Prompt: Please give back word for word the lines of the material below between the line containing "This screenshot has width=1512, height=794." and the line containing "Task: Open the Atk*8 release time dropdown", inclusive.
═════ Records shown
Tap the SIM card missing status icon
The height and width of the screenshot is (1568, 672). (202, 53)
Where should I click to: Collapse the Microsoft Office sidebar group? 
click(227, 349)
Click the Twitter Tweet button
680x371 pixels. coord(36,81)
══════════
═════ Records shown
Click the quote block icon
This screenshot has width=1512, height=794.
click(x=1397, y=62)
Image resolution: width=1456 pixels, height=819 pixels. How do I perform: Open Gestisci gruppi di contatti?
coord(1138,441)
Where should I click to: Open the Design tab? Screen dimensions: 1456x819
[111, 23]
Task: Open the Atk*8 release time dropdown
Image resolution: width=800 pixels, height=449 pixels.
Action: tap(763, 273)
══════════
Answer to this problem:
This screenshot has width=1512, height=794.
click(x=1397, y=62)
Image resolution: width=1456 pixels, height=819 pixels. How do I perform: Open Gestisci gruppi di contatti?
coord(1138,441)
Where should I click to: Open the Design tab? Screen dimensions: 1456x819
[111, 23]
Task: Open the Atk*8 release time dropdown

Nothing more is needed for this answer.